Gravura de Grauben do Monte Lima
...Que felicidade pura e suave. Tudo
nesta tarde estava ameno e leve como a brisa para preparar minha ida
à casa de Grauben. Enfeitei-me um pouco: queria estar bonita,
imitando de longe a natureza desta tarde. E lá fui eu com dois
livros na mão para dedicar à delicadíssima pintora. Depois entendi
que deveria ter levado papoulas, as mais lindas e variadas, e se
pudesse comprava uma borboleta viva para cheirar as flores.
E Grauben?

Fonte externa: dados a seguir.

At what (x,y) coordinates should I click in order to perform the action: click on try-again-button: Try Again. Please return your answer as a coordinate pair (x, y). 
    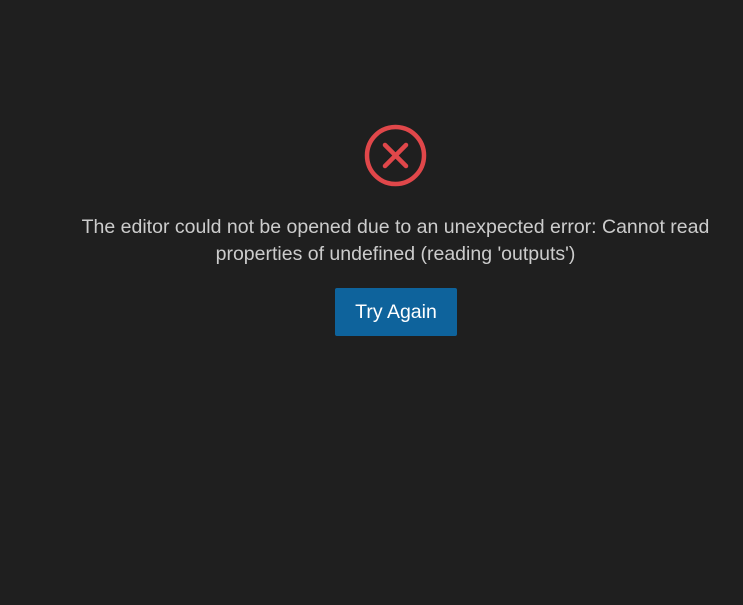
    Looking at the image, I should click on (396, 312).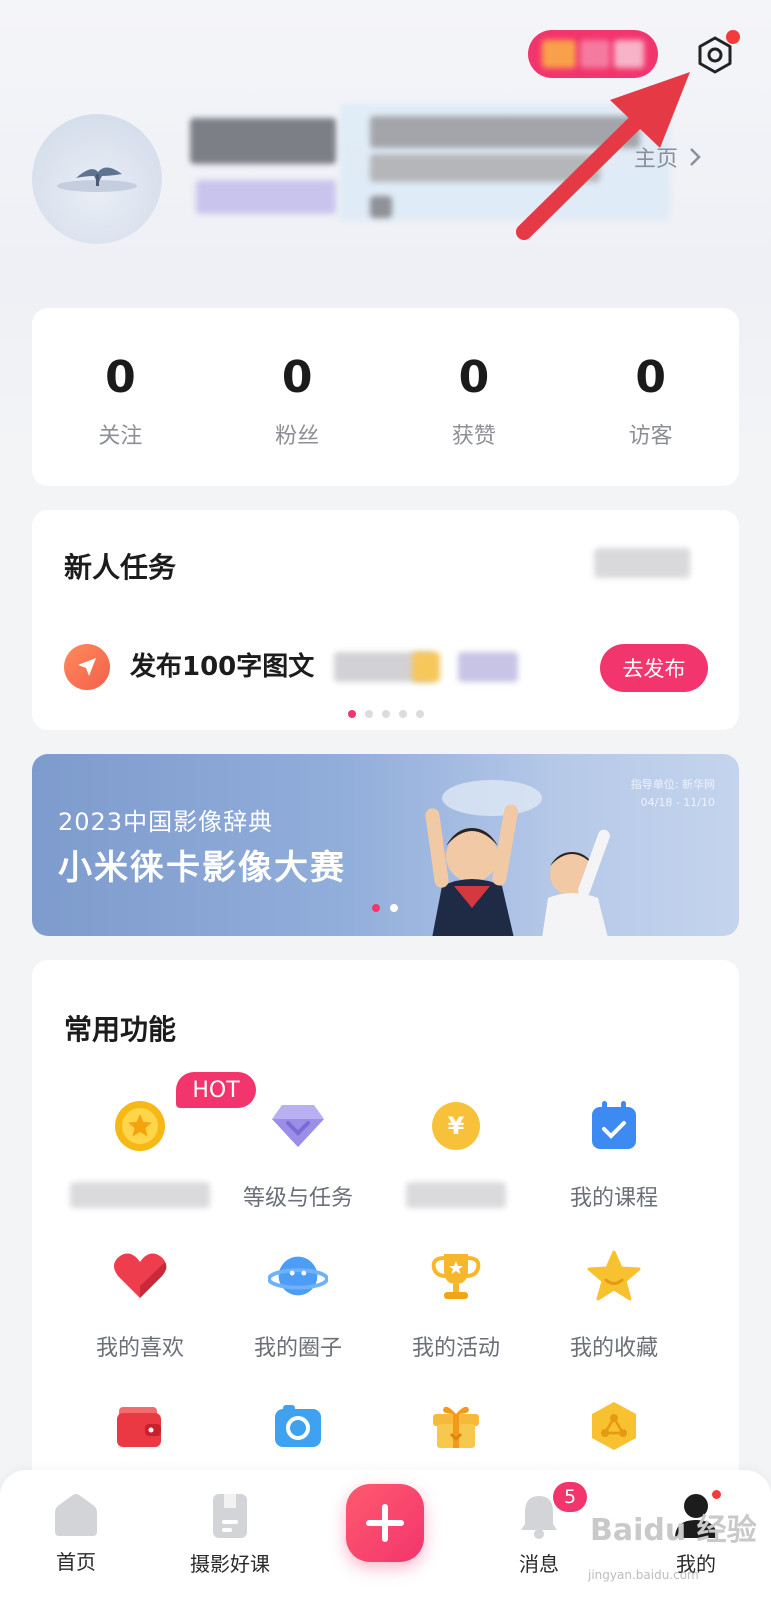  I want to click on feature-coins, so click(140, 1159).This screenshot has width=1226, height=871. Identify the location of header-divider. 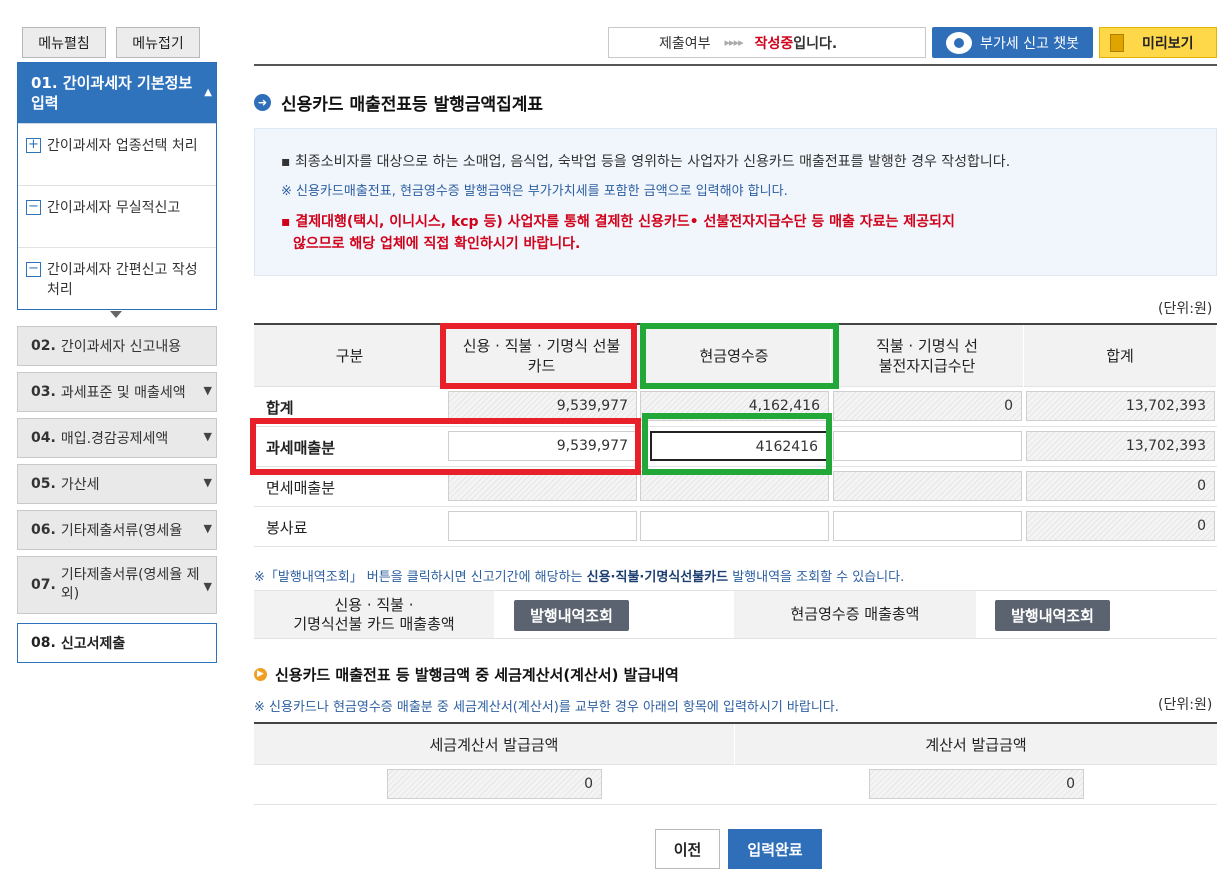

Ela é a esperança dos que
temem a velhice. E o segredo é descobrir em si mesma a possibilidade
de uma ação criativa. Grauben tem 78 anos. Ela é enxutinha,
e tão bonitinha, e mexe-se com gestos hábeis e ágeis, anda com
mais leveza do que muita jovem. E seu rosto? É lindo: uma pele sem
mancha, a saúde se refletindo naqueles olhos alegres, o rosto
cor-de-rosa. Se esta é sua cor, ótimo. Se era um pouquinho de ruge,
melhor ainda. Eu que, mesmo sem motivo, sou um pouco melancólica, vi
que estava rindo e sorrindo e era a mais límpida homenagem à
pintora. Escolhi um quadro que tem tudo da Grauben: um grande pássaro
azul entre águia e pavão, uma enorme borboleta, uma flor toda
aberta, plantas e todos os pontilhados que ela usa como fundo do
quadro e que dão a impressão de uma moita de alegria. Nós duas
queríamos nos conhecer mutuamente. Lamento apenas ter provavelmente
ar de boba, sorrindo à toa. Sua filha Eunice Catunda é concertista.

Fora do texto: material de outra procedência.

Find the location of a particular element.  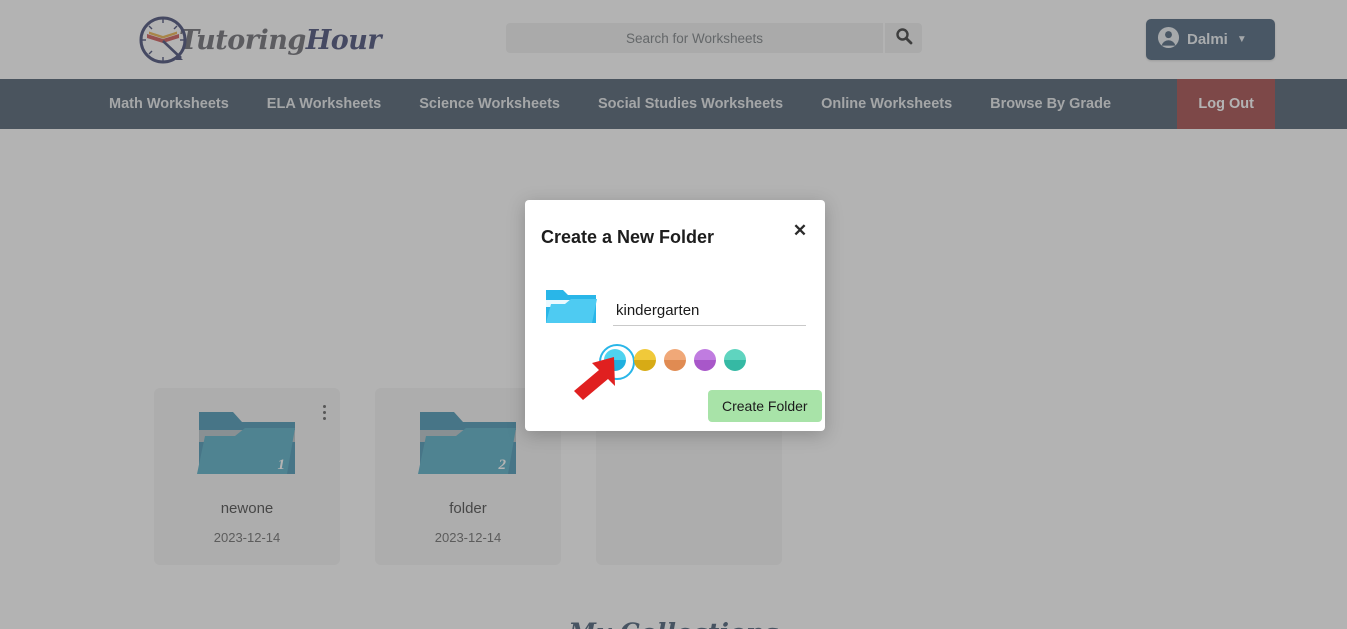

folder-name-row is located at coordinates (676, 306).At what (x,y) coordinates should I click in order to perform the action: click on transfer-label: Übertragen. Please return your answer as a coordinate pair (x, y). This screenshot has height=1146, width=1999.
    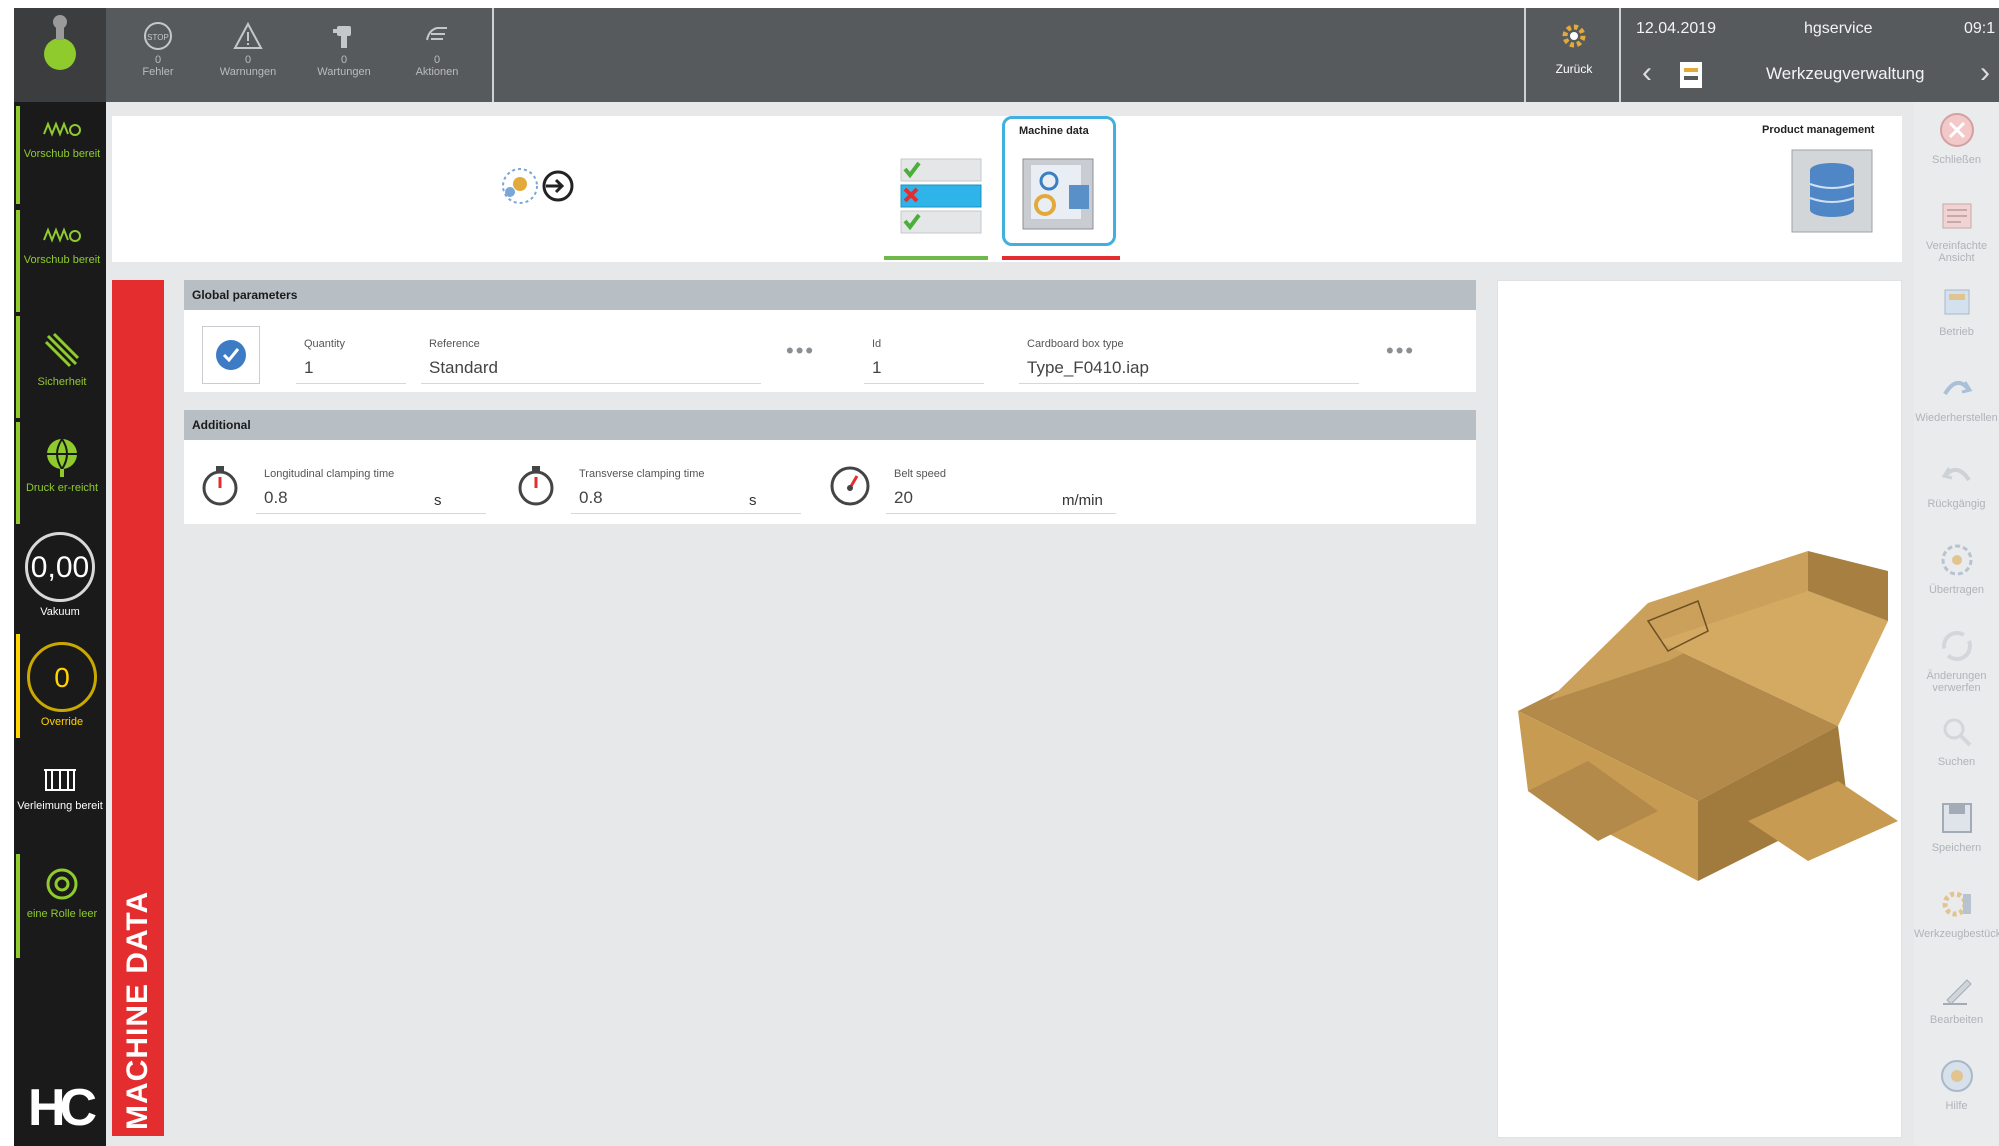
    Looking at the image, I should click on (1956, 590).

Passamos para o seu apartamento ao lado e ela tocou para mim. Toda eu
era um coração batendo de emoção. Os sons que saíam de seus
dedos eram tão puros e sonoros e límpidos. Eu estava séria de
prazer. Eunice já tocou como solista no Carnegie Hall e em setembro
irá de novo se apresentar na mesma sala de concertos onde só os
grandes entram. “Eu me divirto com meus filhos: são tão
inteligentes e capazes. Eunice, por exemplo, além dos concertos por
tantos lugares do mundo, tem jeito para tudo: se faz pintura, faz
ótima, se cozinha a comida é perfeita, ela sabe fazer tudo.”
Grauben não perde nada deste mundo. Ela é pra frente. Sua
casa de súbito para mim parece um bosque encantado, úmido, denso,
rico com todas as invisíveis folhas verdes e transparentes. E eis-me
agora com uma Grauben em casa. Quem não tem jamais saberá o
que perde. E o preço dos quadros é perfeitamente acessível a um
enorme número de pessoas. Grauben me deu uma fotografia sua
segurando exatamente o meu quadro. E atrás da fotografia –
desculpem, mas a alegria me faz perder por um instante a modéstia
objetiva com que vivo – atrás da fotografia escreveu: “À grande
Clarice, obrigada por conhecê-la, a desde já grande amiga.”
Assinado o nome mais deleitoso entre nossas pintoras: Grauben.